Studio album by Klymaxx
- Released: September 14, 1982
- Recorded: 1982
- Studio: Studio Masters, Los Angeles, CA
- Genre: R&B
- Label: SOLAR
- Producer: Jimmy Jam and Terry Lewis, Otis Stokes, Stephen Shockley

Klymaxx chronology
| Never Underestimate the Power of a Woman (1981) | Girls Will Be Girls (1982) | Meeting in the Ladies Room (1984) |

= Girls Will Be Girls (Klymaxx album) =

Girls Will Be Girls is the second album by R&B group Klymaxx. Released in 1982, Produced by Jimmy Jam and Terry Lewis and Lakeside members Otis Stokes and Stephen Shockley with Dynasty member William Shelby.
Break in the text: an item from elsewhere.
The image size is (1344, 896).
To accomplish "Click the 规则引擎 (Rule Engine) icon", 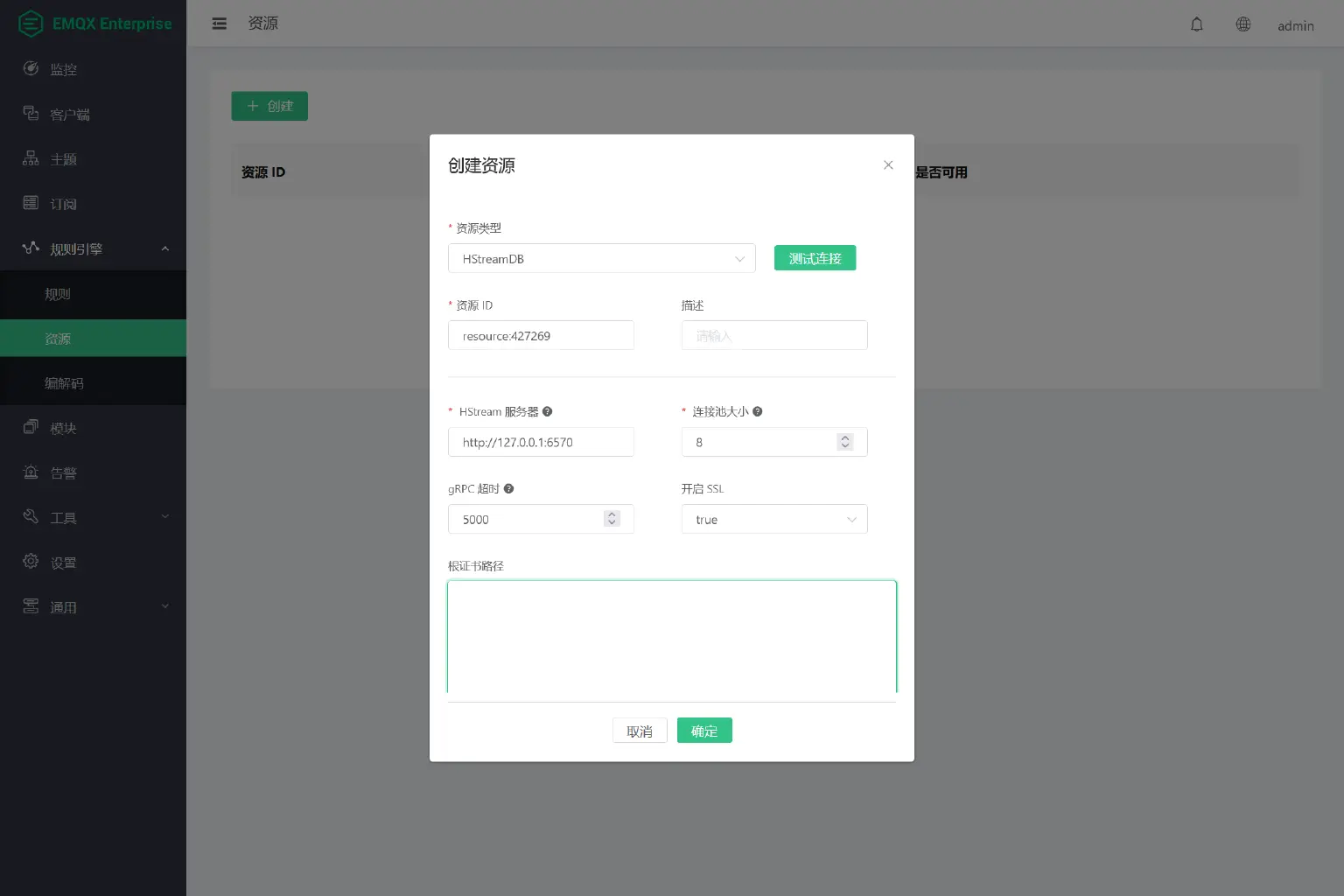I will 32,248.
This would be one of the first acts Jimmy Jam and Terry Lewis would begin their writing and production career outside of The Time.

Professional ratings
Review scores
| Source | Rating |
| Allmusic |  |

==Track listing==
1. "Girls Will Be Girls" (Otis Stokes) - 6:09
2. "Wild Girls" (Terry Lewis, James Harris) - 6:01
3. "Convince Me" (Lynn Malsby, Stephen Shockley, Lorena Stewart) - 5:15
4. "The Man in My Life" (Dana Meyers, Dwight T. Smith, Joyce Irby) - 5:27
5. "Heartbreaker (I'm Such a Mess)" (Bernadette Cooper, Cheryl Cooley) - 4:27
6. "All Turned Out" (Bernadette Cooper, Ernest "Pepper" Reed, Joyce Irby, Judy Takeuchi, Lynn Malsby) - 4:54
7. "Offer I Can't Refuse"	(Stephen Shockley) - 4:51
8. "If You Love Me" (Otis Stokes) - 5:11
9. "Don't Hide Your Love" (William Shelby, Lorena Stewart) - 4:11

==Personnel==
- Lorena Porter Hardimon – lead and backing vocals
- Lynn Malsby – keyboards, backing vocals
- Robbin Grider – keyboards, guitar, backing vocals
- Cheryl Cooley – guitar, backing vocals
- M. Ann Williams – guitar
- Joyce "Fenderella" Irby – bass, backing vocals
- Bernadette Cooper – drums, percussion, backing vocals
- Judy Takeuchi – percussion, backing vocals

Arrangement Credits
- Klymaxx – rhythm and vocal arrangements
- Jimmy Jam – rhythm and vocal arrangements
- Terry Lewis – rhythm and vocal arrangements
- Dana Meyers – vocal arrangements
- Earnest Reed – rhythm arrangements
- William Shelby – rhythm and vocal arrangements
- Stephen Shockley – rhythm and vocal arrangements
- Otis Stokes – rhythm and vocal arrangements
- Benjamin Wright – string arrangements
- Janice Gower – string contractor

Production
- Otis Stokes – producer (1, 8)
- Jimmy Jam – producer (2, 4, 5, 6)
- Terry Lewis – producer (2, 4, 5, 6)
- Stephen Shockley – producer (3, 7)
- Joyce "Fenderella" Irby – co-producer (4)
- Bernadette Cooper – co-producer (5)
- William Shelby – producer (10)
- Dick Gafferty – executive producer
- Robert Brown – engineer
- Steve Hodge – engineer, mixing
- Taavi Mote – engineer, mixing
- Jim Shifflett – engineer
- Steve Williams – engineer
- Judy Clapp – assistant engineer
- David Egerton – assistant engineer
- Mishel Persley – assistant engineer
- Wally Traugott – mastering
- Dina Andrews – production direction
- Ron Coro – art direction
- Kristen Kassell Nikosey – art direction, design
- Randee St. Nicholas – photography
- Studios
- Recorded at Studio Masters (Los Angeles, California).
- Mixed at Larrabee Sound Studios (Hollywood, California).
- Mastered at Capitol Studios (Hollywood, California).